── Extracted entries

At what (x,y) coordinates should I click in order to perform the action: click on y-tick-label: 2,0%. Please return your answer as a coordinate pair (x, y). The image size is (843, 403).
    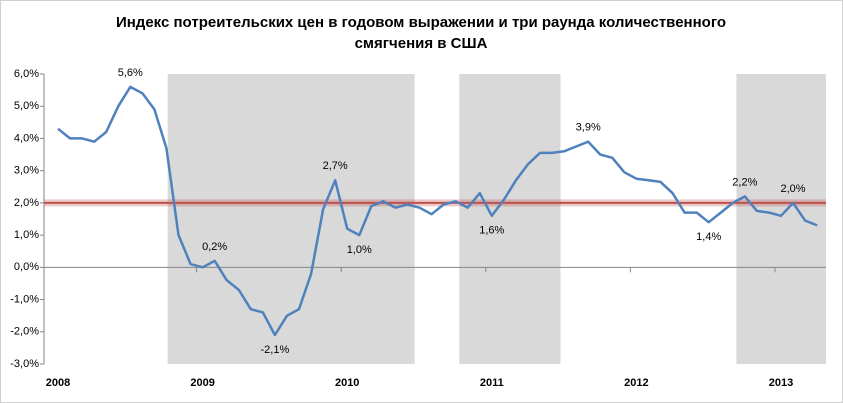
    Looking at the image, I should click on (26, 203).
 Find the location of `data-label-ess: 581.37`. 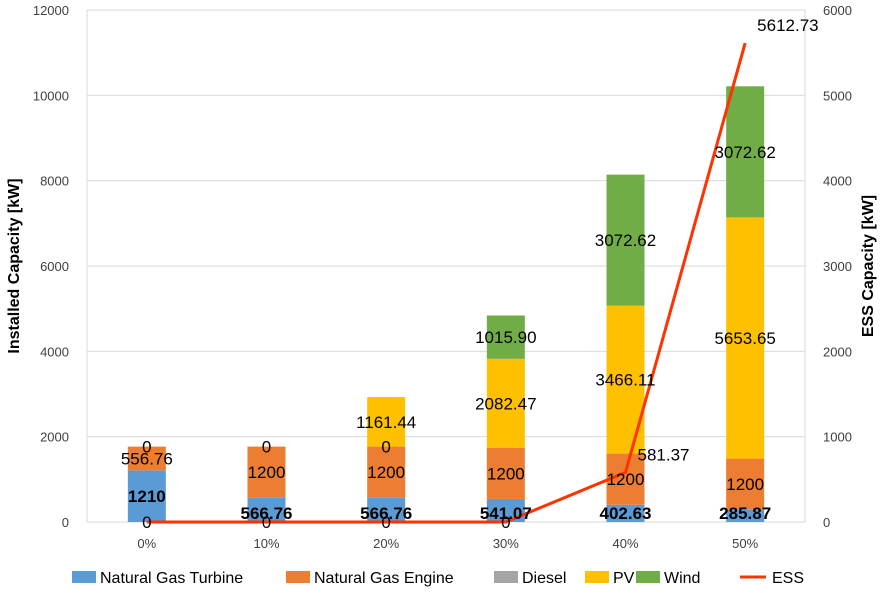

data-label-ess: 581.37 is located at coordinates (664, 454).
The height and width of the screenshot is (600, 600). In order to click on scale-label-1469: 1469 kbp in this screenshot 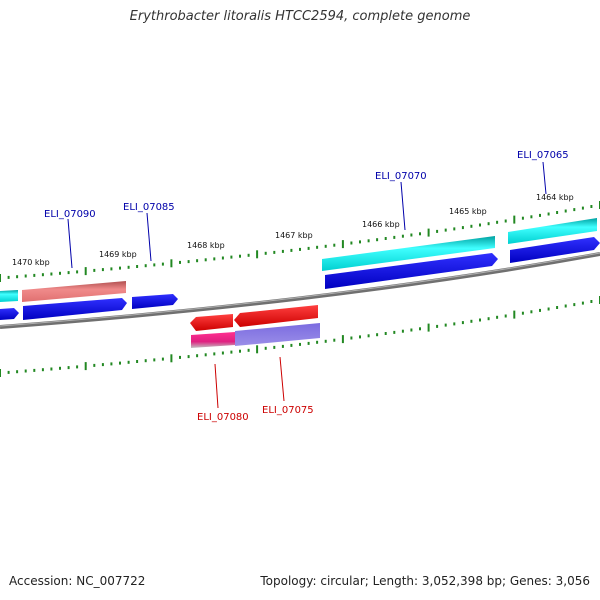, I will do `click(118, 254)`.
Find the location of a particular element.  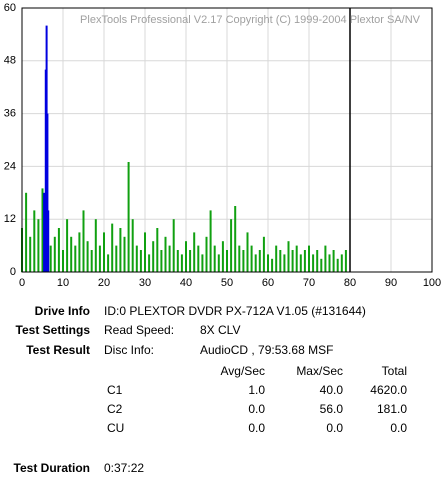

value: 0:37:22 is located at coordinates (124, 468).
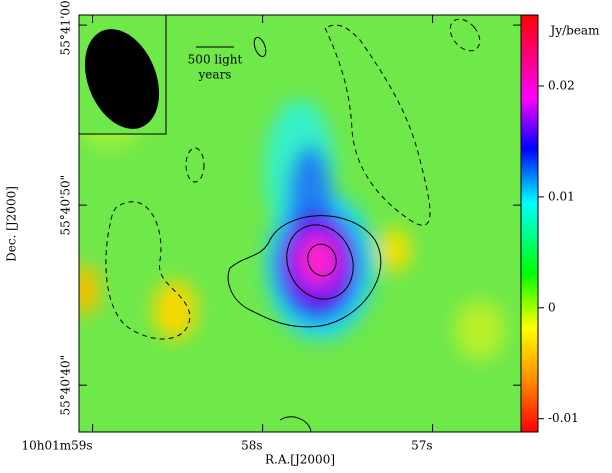  What do you see at coordinates (422, 446) in the screenshot?
I see `x-tick-label: 57s` at bounding box center [422, 446].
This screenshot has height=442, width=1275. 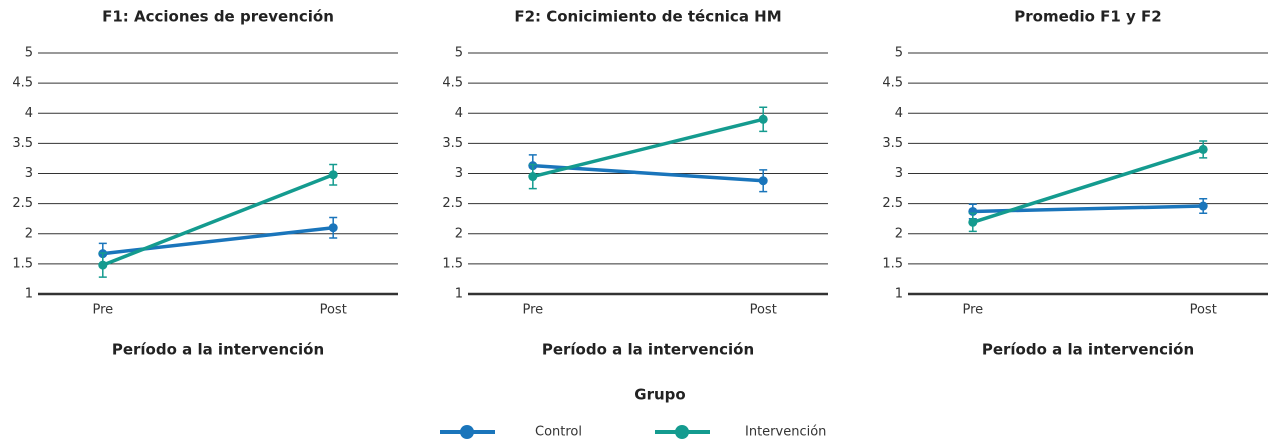 What do you see at coordinates (218, 17) in the screenshot?
I see `chart-title: F1: Acciones de prevención` at bounding box center [218, 17].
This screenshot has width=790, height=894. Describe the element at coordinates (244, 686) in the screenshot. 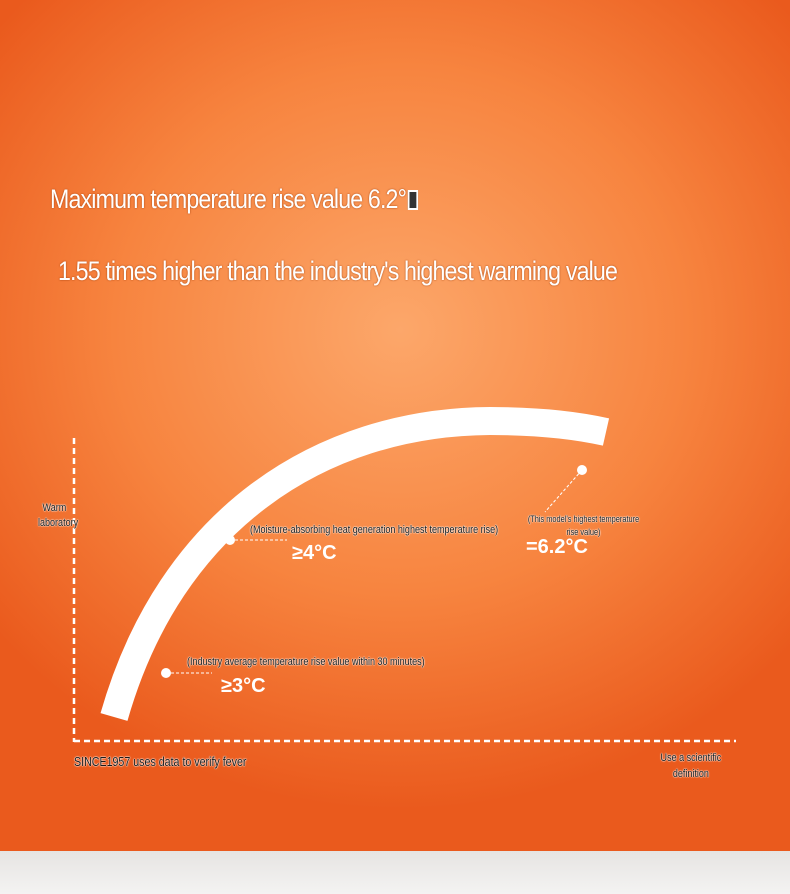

────

§ Task: Please show every line of the material above that contains the word "should", matching case exactly.

§ Exercise answer:
At what (x,y) coordinates should I click in order to perform the action: click on y-tick-label: 2,0%. Please return your answer as a coordinate pair (x, y). The image size is (843, 403).
    Looking at the image, I should click on (26, 203).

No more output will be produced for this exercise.